Grassroots campaign has driven 200 coal plants to close in the United States

Grassroots Campaign Waves

Grassroots campaigns have grown as waves of protest against coal-fired power plants continue all over the world. In the United States, a number of coal-fired power plants have been shut down since 2010 with the 200th coal plant closing on July 15th, 2015. These retired coal plants represent nearly 40 percent of the 523 U.S. coal plants that had been in operation just five years ago.

The pollution from these 200 coal plants had caused 6,000 heart attacks, 60,000 asthma attacks and 3,600 deaths in 2009. Each year, these plants emitted more than 3,400kg (7,600 lb) of mercury that had caused congenital and neurological disorders for children and 190 million tonnes of CO2. Shutting down these coal plants not only greatly contributed to climate change measures, but also to the health of local residents.

Power of Comminity-based Actions

The Sierra Club’s “Beyond Coal” campaign has been a major player in shutting down coal plants in the United States. With the collaboration of more than a 100 organizations and thousands of activists, the Sierra Club has mobilized community-based action to phase out coal-fired power plants, It’s safe to say that this grassroots movement has allowed the United States to rapidly phase out coal.

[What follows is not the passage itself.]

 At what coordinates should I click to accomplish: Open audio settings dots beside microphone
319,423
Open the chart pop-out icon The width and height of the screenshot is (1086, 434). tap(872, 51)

There are also those against coal-fired power plants in Japan. In Kobe city, for example, several residential groups have voiced their objections against Kobe Steel’s  construction of 2 new coal-fired power plant units, which have a total potential capacity of 1300MW (650MW each). They are especially concerned about the potential environment and public health impacts. For our American counterparts, it’s evident the grassroots movement was successful by taking on coal one step at a time. In Japan, it is also important to make our objections against new coal plants known not only in the local community but other regions as well. These kinds of grassroots actions are imperative in order to change the course of Japan’s current coal expansion trend and move away from the construction of new coal plants and towards clean energy.